Heterozygous variants in TBCK cause a mild neurologic syndrome in humans and mice

Abstract TBCK‐related encephalopathy is a rare pediatric neurodegenerative disorder caused by biallelic loss‐of‐function variants in the TBCK gene. After receiving anecdotal reports of neurologic phenotypes in both human and mouse TBCK heterozygotes, we quantified if TBCK haploinsufficiency causes a phenotype in mice and humans. Using the tbck +/− mouse model, we performed a battery of behavioral assays and mTOR pathway analysis to investigate potential alterations in neurophysiology. We conducted as well a phenome‐wide association study (PheWAS) analysis in a large adult biobank to determine the presence of potential phenotypes associated to this variant. The tbck +/− mouse model demonstrates a reduction of exploratory behavior in animals with significant sex and genotype interactions.
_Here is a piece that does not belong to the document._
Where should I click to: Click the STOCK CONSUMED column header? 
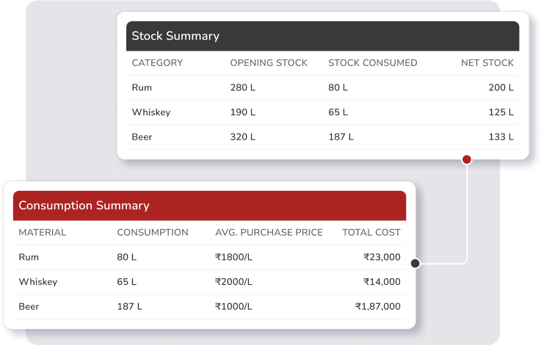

The concurrent PheWAS analysis of 10,900 unrelated individuals showed that patients with one copy of a TBCK loss‐of‐function allele had a significantly higher rate of acquired toe and foot deformities, likely indicative of a mild peripheral neuropathy phenotype. This study presents an example of what may be the underappreciated occurrence of mild neurogenic symptoms in heterozygote individuals of recessive neurogenetic syndromes.